> **REQUIRED WORK**: Would you please copy exactly the line with "Where should I" and all lines that follow it in the data below, through the last one?

Records excerpted from a collection:

*** Block opens ***

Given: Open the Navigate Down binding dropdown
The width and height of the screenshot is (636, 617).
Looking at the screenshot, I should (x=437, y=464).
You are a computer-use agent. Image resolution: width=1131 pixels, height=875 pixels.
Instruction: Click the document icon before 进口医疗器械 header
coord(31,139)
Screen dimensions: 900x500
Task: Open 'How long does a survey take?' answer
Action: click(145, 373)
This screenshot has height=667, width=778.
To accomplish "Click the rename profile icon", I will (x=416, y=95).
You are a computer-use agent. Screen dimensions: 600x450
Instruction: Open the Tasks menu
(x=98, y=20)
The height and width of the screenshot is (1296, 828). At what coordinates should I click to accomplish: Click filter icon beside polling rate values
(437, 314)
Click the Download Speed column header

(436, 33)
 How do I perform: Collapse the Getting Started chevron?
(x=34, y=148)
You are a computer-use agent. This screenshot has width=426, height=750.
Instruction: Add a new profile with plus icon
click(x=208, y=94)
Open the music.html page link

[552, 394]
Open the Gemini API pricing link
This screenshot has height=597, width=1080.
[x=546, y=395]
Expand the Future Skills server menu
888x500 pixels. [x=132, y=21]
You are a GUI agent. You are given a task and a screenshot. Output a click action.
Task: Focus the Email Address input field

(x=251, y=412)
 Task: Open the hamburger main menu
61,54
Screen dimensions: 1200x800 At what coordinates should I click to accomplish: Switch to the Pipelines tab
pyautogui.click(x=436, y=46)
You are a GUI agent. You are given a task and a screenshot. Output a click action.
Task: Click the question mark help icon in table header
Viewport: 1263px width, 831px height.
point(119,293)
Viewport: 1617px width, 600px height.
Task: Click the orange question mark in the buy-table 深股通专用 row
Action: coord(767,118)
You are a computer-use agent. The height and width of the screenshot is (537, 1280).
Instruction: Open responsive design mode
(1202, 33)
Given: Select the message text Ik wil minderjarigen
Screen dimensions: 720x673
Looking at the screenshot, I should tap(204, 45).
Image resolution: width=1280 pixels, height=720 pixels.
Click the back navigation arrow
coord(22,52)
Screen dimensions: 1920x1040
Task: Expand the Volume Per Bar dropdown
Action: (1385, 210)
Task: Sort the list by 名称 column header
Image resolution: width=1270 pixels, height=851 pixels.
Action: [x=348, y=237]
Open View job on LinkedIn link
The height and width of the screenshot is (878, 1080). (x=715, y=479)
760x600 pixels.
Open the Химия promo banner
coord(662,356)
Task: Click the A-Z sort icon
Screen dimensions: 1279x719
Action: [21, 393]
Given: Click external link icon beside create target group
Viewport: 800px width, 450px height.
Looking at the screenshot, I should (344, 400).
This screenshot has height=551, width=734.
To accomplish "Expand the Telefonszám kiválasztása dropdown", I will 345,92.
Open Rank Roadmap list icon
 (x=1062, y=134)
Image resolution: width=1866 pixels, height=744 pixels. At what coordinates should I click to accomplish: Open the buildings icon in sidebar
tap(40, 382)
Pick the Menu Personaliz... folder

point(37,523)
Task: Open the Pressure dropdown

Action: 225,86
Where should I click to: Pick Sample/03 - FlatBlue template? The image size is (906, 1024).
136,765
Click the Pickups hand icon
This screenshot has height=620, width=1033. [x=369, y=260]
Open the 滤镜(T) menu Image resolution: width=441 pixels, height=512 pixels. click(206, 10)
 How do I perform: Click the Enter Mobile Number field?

*** Block closes ***

> **YOUR RESPONSE**:
Where should I click to: Pick Sample/03 - FlatBlue template? The image size is (906, 1024).
136,765
Click the Pickups hand icon
This screenshot has height=620, width=1033. [x=369, y=260]
Open the 滤镜(T) menu Image resolution: width=441 pixels, height=512 pixels. click(206, 10)
 How do I perform: Click the Enter Mobile Number field?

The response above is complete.